(Rows from a dataset)
┌────────

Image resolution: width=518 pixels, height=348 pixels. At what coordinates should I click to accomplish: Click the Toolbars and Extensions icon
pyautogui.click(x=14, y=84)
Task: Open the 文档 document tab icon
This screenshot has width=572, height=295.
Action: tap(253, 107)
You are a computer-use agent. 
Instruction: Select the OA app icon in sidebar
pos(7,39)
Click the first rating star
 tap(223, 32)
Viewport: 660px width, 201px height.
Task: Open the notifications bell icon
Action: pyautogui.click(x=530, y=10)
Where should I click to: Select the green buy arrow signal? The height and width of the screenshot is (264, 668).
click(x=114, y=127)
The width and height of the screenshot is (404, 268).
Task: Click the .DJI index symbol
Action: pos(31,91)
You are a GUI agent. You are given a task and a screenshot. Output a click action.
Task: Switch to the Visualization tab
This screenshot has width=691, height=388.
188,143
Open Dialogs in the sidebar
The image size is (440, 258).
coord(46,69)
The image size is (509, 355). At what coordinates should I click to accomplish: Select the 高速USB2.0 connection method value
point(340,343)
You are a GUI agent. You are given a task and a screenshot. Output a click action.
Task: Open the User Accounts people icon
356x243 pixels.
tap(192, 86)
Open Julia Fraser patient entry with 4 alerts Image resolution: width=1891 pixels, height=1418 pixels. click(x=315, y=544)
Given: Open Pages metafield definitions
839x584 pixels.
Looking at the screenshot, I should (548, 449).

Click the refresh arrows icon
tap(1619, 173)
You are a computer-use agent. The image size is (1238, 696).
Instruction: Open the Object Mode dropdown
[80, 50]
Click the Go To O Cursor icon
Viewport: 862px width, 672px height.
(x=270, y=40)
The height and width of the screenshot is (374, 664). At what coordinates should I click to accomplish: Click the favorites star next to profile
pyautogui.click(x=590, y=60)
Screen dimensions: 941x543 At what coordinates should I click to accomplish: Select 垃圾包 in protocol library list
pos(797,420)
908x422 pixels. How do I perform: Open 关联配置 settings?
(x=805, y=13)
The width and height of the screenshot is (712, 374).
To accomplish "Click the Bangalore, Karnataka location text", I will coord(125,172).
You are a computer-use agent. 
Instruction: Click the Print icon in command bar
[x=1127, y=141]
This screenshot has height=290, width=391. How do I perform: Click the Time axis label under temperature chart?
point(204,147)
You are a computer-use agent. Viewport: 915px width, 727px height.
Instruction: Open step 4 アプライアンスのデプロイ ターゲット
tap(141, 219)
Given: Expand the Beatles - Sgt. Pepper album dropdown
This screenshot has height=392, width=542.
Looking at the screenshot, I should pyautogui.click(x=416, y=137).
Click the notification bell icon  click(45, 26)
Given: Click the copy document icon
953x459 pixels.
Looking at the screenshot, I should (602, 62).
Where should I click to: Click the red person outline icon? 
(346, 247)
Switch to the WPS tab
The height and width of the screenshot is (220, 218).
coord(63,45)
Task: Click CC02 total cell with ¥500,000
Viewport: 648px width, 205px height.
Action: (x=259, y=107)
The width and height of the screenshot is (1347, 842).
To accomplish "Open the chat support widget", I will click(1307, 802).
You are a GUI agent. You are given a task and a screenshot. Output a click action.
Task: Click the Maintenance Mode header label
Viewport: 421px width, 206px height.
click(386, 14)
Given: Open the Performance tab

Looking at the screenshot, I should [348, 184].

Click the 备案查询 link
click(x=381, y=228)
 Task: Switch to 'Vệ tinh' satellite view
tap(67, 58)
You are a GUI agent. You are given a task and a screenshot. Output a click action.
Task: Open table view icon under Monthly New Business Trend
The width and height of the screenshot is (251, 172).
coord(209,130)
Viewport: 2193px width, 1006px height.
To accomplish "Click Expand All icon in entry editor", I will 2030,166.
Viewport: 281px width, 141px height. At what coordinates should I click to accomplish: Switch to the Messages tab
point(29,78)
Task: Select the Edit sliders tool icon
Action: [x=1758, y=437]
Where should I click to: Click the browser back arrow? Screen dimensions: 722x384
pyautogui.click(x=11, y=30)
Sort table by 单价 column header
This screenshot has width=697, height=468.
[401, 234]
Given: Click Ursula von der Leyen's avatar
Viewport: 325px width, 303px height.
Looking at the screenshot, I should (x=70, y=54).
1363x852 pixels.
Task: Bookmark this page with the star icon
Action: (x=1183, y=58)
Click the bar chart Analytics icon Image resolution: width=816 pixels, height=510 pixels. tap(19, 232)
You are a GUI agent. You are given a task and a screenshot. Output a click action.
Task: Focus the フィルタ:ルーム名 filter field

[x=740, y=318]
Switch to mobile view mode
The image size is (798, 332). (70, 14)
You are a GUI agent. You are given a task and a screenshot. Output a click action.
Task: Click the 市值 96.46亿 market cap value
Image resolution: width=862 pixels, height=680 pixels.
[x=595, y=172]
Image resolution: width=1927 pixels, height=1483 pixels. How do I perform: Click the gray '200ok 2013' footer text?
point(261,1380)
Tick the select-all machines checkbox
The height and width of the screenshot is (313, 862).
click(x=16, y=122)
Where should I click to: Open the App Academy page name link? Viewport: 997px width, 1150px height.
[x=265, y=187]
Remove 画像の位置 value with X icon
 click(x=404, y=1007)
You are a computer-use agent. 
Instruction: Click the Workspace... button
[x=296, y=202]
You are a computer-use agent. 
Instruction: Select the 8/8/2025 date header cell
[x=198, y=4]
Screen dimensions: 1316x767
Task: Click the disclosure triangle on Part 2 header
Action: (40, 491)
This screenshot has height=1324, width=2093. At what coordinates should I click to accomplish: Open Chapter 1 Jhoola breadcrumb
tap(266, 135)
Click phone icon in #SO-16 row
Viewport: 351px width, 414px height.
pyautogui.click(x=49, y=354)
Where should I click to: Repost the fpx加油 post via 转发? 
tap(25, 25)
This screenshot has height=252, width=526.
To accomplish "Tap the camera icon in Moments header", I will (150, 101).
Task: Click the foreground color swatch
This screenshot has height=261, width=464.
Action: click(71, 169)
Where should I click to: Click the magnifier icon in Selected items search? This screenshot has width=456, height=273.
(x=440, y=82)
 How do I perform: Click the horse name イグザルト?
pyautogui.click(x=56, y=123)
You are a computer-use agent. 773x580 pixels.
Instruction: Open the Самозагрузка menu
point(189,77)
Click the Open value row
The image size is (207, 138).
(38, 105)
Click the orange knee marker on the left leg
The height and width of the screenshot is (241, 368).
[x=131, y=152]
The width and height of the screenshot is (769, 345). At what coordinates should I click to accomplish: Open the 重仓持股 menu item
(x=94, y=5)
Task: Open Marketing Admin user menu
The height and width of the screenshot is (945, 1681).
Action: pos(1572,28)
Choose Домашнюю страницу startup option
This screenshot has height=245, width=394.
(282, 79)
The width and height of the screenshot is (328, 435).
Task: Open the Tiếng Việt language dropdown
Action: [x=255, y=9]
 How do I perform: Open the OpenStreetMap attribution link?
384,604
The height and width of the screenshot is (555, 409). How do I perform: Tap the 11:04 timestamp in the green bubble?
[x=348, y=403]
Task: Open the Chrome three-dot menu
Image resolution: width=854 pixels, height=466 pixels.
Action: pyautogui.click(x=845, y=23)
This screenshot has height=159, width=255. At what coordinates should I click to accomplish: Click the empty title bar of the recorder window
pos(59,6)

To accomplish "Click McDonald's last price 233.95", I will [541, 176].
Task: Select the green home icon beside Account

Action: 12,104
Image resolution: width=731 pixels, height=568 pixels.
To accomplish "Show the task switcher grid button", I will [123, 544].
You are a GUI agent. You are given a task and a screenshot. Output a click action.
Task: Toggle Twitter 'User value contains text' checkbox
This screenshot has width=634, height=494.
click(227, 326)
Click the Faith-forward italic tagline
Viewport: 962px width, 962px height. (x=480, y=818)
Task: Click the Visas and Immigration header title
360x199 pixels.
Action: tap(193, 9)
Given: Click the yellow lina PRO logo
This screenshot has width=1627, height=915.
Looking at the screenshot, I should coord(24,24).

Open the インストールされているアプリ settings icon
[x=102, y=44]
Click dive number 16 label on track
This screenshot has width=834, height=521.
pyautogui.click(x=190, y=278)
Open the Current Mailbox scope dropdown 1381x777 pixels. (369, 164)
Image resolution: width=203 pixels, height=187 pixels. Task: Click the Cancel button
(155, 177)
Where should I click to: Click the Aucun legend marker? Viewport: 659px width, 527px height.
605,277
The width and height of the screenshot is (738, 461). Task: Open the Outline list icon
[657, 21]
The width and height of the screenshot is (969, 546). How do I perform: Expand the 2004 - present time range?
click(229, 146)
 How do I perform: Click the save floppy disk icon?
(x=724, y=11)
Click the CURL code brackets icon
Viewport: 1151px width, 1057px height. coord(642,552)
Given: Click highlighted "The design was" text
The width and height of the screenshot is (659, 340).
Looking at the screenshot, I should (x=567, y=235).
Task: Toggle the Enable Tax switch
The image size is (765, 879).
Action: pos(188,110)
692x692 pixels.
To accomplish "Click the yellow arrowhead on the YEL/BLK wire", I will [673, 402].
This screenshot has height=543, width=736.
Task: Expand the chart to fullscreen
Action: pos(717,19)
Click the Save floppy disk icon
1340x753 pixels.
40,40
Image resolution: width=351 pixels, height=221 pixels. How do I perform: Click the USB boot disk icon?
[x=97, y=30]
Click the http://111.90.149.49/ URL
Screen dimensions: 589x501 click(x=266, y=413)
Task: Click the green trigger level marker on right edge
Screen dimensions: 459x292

└────────

EXERCISE TASK: Copy verbatim the lines starting with the one containing "Viewport: 2193px width, 1006px height." and ending with the one containing "I will 2030,166.", with both of those lines included.

COMPLETE ANSWER:
Viewport: 2193px width, 1006px height.
To accomplish "Click Expand All icon in entry editor", I will 2030,166.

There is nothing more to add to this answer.